(Pixel coordinate grounding data)
+ + + + +

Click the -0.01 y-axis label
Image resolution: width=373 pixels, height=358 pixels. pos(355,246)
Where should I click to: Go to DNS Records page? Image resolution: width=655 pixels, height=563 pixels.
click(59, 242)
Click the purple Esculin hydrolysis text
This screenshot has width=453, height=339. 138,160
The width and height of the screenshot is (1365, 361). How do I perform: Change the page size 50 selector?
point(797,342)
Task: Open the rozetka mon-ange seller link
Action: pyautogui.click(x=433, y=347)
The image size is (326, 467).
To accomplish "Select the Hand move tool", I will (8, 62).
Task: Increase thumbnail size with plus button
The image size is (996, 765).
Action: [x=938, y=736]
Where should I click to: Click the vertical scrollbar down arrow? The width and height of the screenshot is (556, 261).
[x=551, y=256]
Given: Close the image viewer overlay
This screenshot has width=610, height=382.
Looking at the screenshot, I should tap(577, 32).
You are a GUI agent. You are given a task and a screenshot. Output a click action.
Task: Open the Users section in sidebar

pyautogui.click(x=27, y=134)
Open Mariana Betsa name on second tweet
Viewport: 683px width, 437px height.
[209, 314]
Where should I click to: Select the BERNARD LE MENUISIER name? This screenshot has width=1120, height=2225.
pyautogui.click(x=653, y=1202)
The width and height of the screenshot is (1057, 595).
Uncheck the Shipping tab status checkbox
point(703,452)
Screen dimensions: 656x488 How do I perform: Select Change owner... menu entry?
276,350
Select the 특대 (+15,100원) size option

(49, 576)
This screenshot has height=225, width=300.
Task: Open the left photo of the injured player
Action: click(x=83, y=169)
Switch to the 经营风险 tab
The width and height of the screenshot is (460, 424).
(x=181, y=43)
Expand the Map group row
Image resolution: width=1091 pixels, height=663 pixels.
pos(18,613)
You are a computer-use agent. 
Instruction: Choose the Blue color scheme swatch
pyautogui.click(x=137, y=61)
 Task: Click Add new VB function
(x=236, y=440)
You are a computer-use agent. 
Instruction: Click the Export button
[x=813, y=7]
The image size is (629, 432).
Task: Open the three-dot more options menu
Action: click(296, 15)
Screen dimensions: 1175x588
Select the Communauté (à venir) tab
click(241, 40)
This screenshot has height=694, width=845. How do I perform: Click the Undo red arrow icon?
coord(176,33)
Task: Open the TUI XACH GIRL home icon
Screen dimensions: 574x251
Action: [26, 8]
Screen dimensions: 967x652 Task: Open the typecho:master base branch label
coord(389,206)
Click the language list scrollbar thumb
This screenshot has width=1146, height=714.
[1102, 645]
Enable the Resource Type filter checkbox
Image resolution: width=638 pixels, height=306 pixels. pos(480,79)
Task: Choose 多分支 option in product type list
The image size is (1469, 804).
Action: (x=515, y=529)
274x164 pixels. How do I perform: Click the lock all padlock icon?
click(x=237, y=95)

+ + + + +

PROBLEM REQUIREMENTS:
A complete and exact reproduction of the data is needed.

ANSWER TO THIS EXERCISE:
Click the -0.01 y-axis label
Image resolution: width=373 pixels, height=358 pixels. pos(355,246)
Where should I click to: Go to DNS Records page? Image resolution: width=655 pixels, height=563 pixels.
click(59, 242)
Click the purple Esculin hydrolysis text
This screenshot has width=453, height=339. 138,160
The width and height of the screenshot is (1365, 361). How do I perform: Change the page size 50 selector?
point(797,342)
Task: Open the rozetka mon-ange seller link
Action: pyautogui.click(x=433, y=347)
The image size is (326, 467).
To accomplish "Select the Hand move tool", I will (8, 62).
Task: Increase thumbnail size with plus button
The image size is (996, 765).
Action: [x=938, y=736]
Where should I click to: Click the vertical scrollbar down arrow? The width and height of the screenshot is (556, 261).
[x=551, y=256]
Given: Close the image viewer overlay
This screenshot has width=610, height=382.
Looking at the screenshot, I should tap(577, 32).
You are a GUI agent. You are given a task and a screenshot. Output a click action.
Task: Open the Users section in sidebar

pyautogui.click(x=27, y=134)
Open Mariana Betsa name on second tweet
Viewport: 683px width, 437px height.
[209, 314]
Where should I click to: Select the BERNARD LE MENUISIER name? This screenshot has width=1120, height=2225.
pyautogui.click(x=653, y=1202)
The width and height of the screenshot is (1057, 595).
Uncheck the Shipping tab status checkbox
point(703,452)
Screen dimensions: 656x488 How do I perform: Select Change owner... menu entry?
276,350
Select the 특대 (+15,100원) size option

(49, 576)
This screenshot has height=225, width=300.
Task: Open the left photo of the injured player
Action: click(x=83, y=169)
Switch to the 经营风险 tab
The width and height of the screenshot is (460, 424).
(x=181, y=43)
Expand the Map group row
Image resolution: width=1091 pixels, height=663 pixels.
pos(18,613)
You are a computer-use agent. 
Instruction: Choose the Blue color scheme swatch
pyautogui.click(x=137, y=61)
 Task: Click Add new VB function
(x=236, y=440)
You are a computer-use agent. 
Instruction: Click the Export button
[x=813, y=7]
The image size is (629, 432).
Task: Open the three-dot more options menu
Action: click(296, 15)
Screen dimensions: 1175x588
Select the Communauté (à venir) tab
click(241, 40)
This screenshot has height=694, width=845. How do I perform: Click the Undo red arrow icon?
coord(176,33)
Task: Open the TUI XACH GIRL home icon
Screen dimensions: 574x251
Action: [26, 8]
Screen dimensions: 967x652 Task: Open the typecho:master base branch label
coord(389,206)
Click the language list scrollbar thumb
This screenshot has width=1146, height=714.
[1102, 645]
Enable the Resource Type filter checkbox
Image resolution: width=638 pixels, height=306 pixels. pos(480,79)
Task: Choose 多分支 option in product type list
The image size is (1469, 804).
Action: (x=515, y=529)
274x164 pixels. How do I perform: Click the lock all padlock icon?
click(x=237, y=95)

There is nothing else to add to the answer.